REPUBLIKA.CO.ID, Abdullah bin Rawahah bergegas menuju ke tempat orang Yahudi. Ia mengemban amanat Rasulullah untuk menetapkan jumlah pajak yang mesti mereka bayar. Setiba di tempat tujuan, Abdullah disodori sejumlah uang. Bukan setoran pajak yang mereka sodorkan, melainkan uang untuk mencapai kompromi dalam penghitungan pajak.
Jawaban tegas terlontar dari bibir Abdullah. Suap yang kamu sodorkan kepadaku itu adalah haram. Oleh karena itu, kami tidak akan menerimanya.” Ini adalah riwayat dari Malik yang tercantum dalam buku Halal dan Haram yang ditulis cendekiawan Muslim, Yusuf Al-Qaradhawi.

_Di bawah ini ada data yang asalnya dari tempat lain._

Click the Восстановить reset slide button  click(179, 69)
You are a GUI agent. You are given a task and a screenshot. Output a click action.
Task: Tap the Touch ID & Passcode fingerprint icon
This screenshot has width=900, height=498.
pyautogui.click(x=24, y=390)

Menurut Al-Qaradhawi, menerima suap masuk dalam kategori memakan harta orang lain dengan cara yang batil. Suap, ujar dia, merupakan sejumlah uang yang diberikan kepada penguasa atau pegawainya agar penguasa atau pegawainya itu menerapkan kebijakan yang menguntungkan dirinya.

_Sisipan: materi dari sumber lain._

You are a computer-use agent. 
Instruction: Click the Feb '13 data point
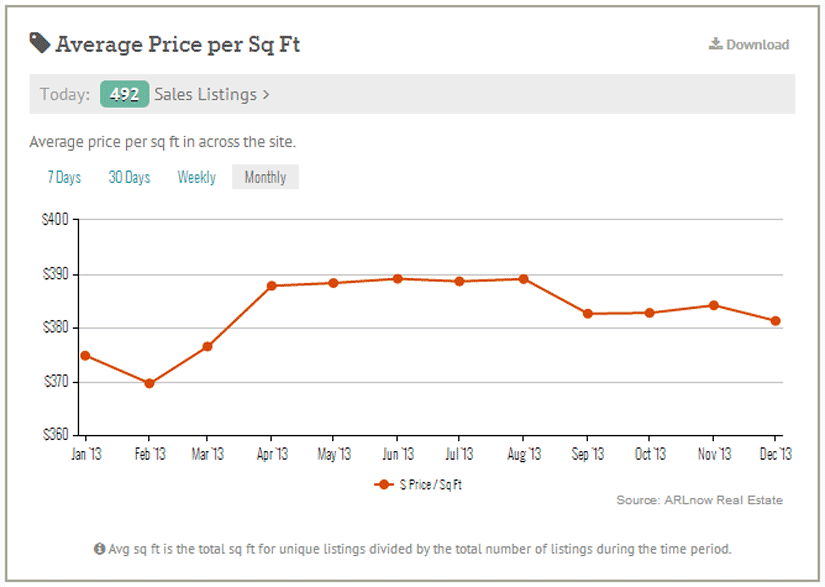click(149, 383)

Selain itu, juga bertujuan agar penguasa memberlakukan kebijakan yang merugikan lawan sesuai keinginan pemberi suap. Tujuan lainnya adalah agar urusan si penyuap didahulukan atau ditunda karena ada suatu kepentingan. Islam mengharamkan seorang Muslim menyuap penguasa atau staf-stafnya,” kata Qaradhawi menegaskan.